🤖 AI Summary
In multi-functional alloy design, the high-dimensional composition–structure–property space is challenging to explore effectively, and existing methods lack robust support for sensitivity analysis and multi-objective trade-off reasoning. To address this, we propose an interactive visual analytics system that innovatively integrates gradient-based sensitivity curves with nearest-neighbor composition recommendations, augmented by coordinated scatterplot matrices (SPLOMs) and dynamic parameter sliders. This framework enables synergistic exploration of both local structural variations and global patterns in simulation data. It visually reveals how minute compositional perturbations affect multiple performance metrics, thereby facilitating inverse design and Pareto-optimal decision-making. Evaluated through expert-coordinated case studies on structural, thermal, and electrical alloys, the system significantly improves the efficiency of high-dimensional space exploration and enhances analysts’ capability to reason about multi-objective trade-offs.
📝 Abstract
Designing multi-functional alloys requires exploring high-dimensional composition-structure-property spaces, yet current tools are limited to low-dimensional projections and offer limited support for sensitivity or multi-objective tradeoff reasoning.
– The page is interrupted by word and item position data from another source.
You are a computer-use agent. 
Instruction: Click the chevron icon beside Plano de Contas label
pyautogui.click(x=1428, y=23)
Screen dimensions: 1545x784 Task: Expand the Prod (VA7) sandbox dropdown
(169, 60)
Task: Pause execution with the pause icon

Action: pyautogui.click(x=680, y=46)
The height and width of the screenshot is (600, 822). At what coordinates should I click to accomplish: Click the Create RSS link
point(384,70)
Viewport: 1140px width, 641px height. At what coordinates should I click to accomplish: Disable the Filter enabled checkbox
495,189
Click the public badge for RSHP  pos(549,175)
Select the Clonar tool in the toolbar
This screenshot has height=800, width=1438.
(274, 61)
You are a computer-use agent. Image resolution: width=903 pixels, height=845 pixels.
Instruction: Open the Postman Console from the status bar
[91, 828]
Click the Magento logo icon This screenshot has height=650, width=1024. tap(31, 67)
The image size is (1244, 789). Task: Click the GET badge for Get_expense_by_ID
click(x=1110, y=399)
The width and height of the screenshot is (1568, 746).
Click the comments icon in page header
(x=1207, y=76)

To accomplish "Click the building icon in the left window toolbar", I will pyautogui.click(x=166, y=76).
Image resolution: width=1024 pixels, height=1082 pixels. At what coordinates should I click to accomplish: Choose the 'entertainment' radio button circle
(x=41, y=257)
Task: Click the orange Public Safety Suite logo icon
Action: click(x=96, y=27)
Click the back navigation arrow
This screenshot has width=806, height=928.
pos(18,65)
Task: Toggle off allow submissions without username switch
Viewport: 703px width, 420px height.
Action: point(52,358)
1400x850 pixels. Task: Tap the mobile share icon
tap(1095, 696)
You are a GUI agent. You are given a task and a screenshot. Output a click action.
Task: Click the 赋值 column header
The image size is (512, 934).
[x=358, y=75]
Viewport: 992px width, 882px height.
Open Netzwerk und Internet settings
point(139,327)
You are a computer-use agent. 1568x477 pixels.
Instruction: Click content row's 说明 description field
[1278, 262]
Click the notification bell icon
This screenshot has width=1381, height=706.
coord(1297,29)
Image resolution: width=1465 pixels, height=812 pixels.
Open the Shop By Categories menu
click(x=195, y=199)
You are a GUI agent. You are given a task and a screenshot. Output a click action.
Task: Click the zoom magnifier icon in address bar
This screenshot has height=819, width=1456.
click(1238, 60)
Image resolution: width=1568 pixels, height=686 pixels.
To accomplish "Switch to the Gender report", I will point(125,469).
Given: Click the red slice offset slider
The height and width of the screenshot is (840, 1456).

We introduce AlloyLens, an interactive visual analytics system combining a coordinated scatterplot matrix (SPLOM), dynamic parameter sliders, gradient-based sensitivity curves, and nearest neighbor recommendations. This integrated approach reveals latent structure in simulation data, exposes the local impact of compositional changes, and highlights tradeoffs when exact matches are absent. We validate the system through case studies co-developed with domain experts spanning structural, thermal, and electrical alloy design.